* [Instructions for the task]: Please output the data below as a numbered list of lines, skipping blank lines and leaving out the pictures.

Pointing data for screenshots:
----

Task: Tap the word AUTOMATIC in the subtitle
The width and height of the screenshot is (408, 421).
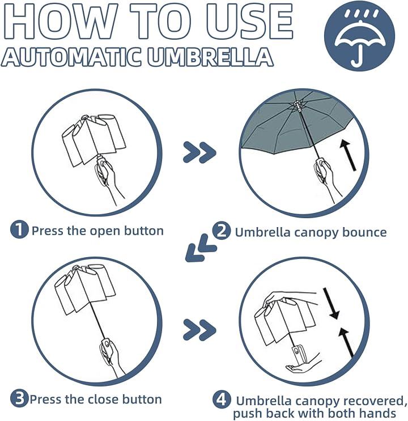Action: pyautogui.click(x=72, y=57)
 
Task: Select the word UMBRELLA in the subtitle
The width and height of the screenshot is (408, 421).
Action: pyautogui.click(x=211, y=57)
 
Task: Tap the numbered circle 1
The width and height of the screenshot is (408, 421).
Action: pyautogui.click(x=19, y=229)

----

* [Response for this exercise]:
1. Task: Tap the word AUTOMATIC in the subtitle
2. The width and height of the screenshot is (408, 421).
3. Action: pyautogui.click(x=72, y=57)
4. Task: Select the word UMBRELLA in the subtitle
5. The width and height of the screenshot is (408, 421).
6. Action: pyautogui.click(x=211, y=57)
7. Task: Tap the numbered circle 1
8. The width and height of the screenshot is (408, 421).
9. Action: pyautogui.click(x=19, y=229)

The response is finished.